[responsivevoice_button voice=”Indonesian Female” buttontext=”Baca Artikel”]
KeuanganNegara.id-Bank Indonesia (BI) hanya akan membeli surat utang yang diterbitkan pemerintah senilai Rp125 triliun atau setara 25 persen estimasi kebutuhan penerbitan Surat Berharga Negara (SBN) sebesar Rp506,8 triliun. Nilai ini sesuai dengan kesepakatan antara BI dan Kementerian Keuangan.
“Beberapa kali kami ditanya berapa BI bisa beli, jumlahnya Rp125 triliun,” ungkap Gubernur BI Perry Warjiyo.
Pemerintah sendiri memperkirakan kebutuhan pembiayaan utang tahun ini mencapai Rp1.439,8 triliun.
Sekitar Rp221,4 triliun sudah terpenuhi dari hasil lelang surat utang beberapa waktu terakhir, dan Rp150,5 triliun ditargetkan dari pinjaman. Kemudian, Rp150 triliun akan dipenuhi dari skema khusus program Pemulihan Ekonomi Nasional (PEN), dan sekitar Rp105 triliun didapat dari dampak penurunan batas pencadangan kas bank di BI atau dikenal dengan istilah Giro Wajib Minimum.
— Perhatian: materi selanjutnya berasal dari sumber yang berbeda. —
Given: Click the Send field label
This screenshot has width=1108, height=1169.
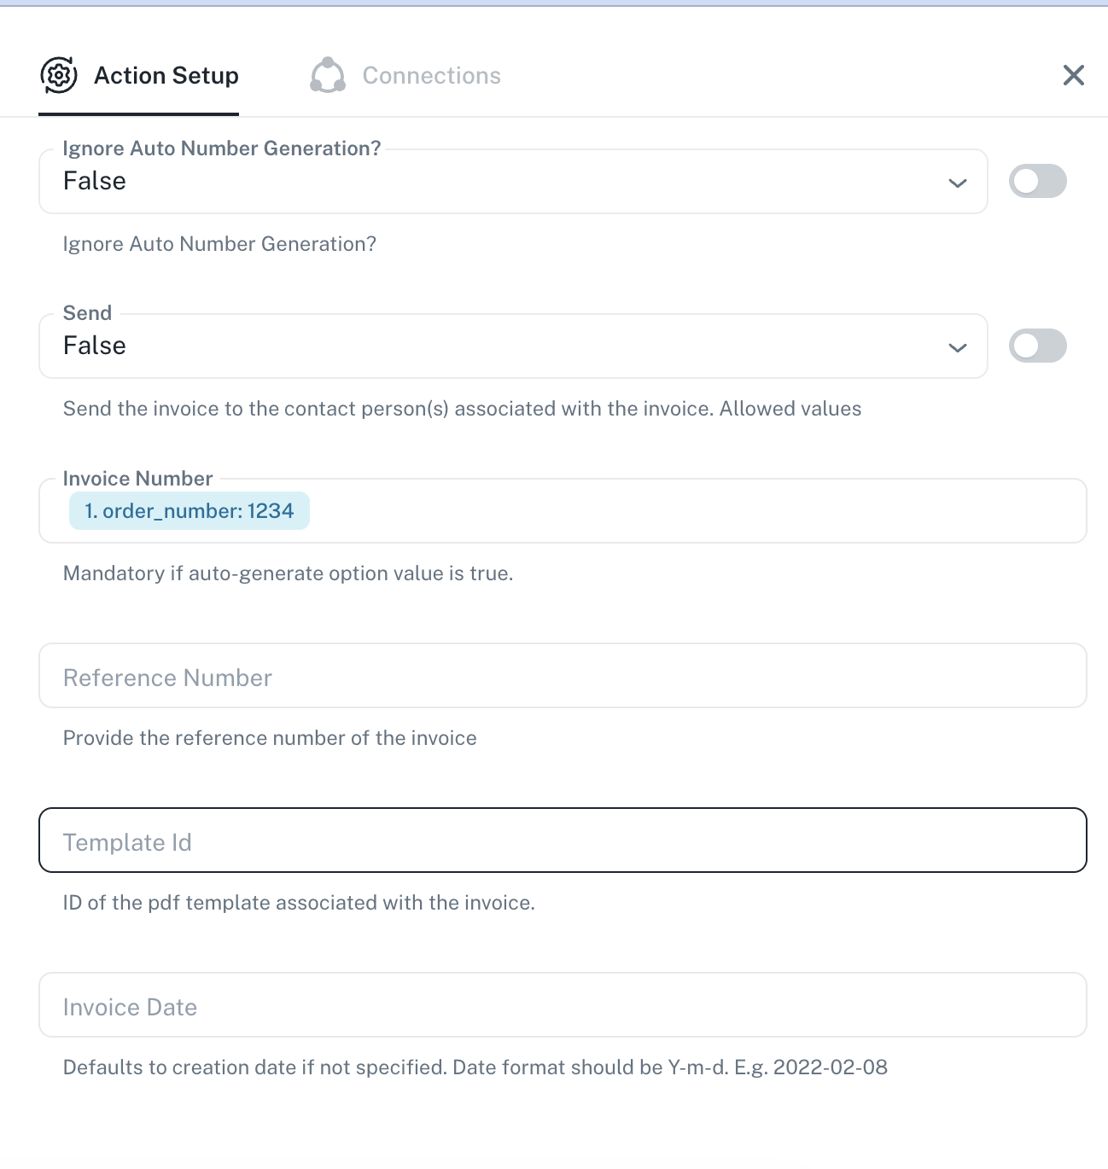Looking at the screenshot, I should point(87,313).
Dengan demikian, kekurangan pembiayaan utang berada di angka Rp812,9 triliun.
Namun, ada kewajiban pembayaran utang jatuh tempo pemerintah pada tahun ini sekitar Rp43,9 triliun, sehingga total pembiayaan utang meningkat jadi Rp856,8 triliun.
Dari kebutuhan dana Rp856,8 triliun, pemerintah bisa menutup sekitar Rp350 triliun dari Sisa Anggaran Lebih (SAL), sehingga sisa kebutuhan utang yang harus ditutup dari penerbitan SBN mencapai Rp506,8 triliun.
Rencananya, pemenuhan utang dari penerbitan SBN ini akan dipenuhi selama periode kuartal II sampai kuartal IV 2020.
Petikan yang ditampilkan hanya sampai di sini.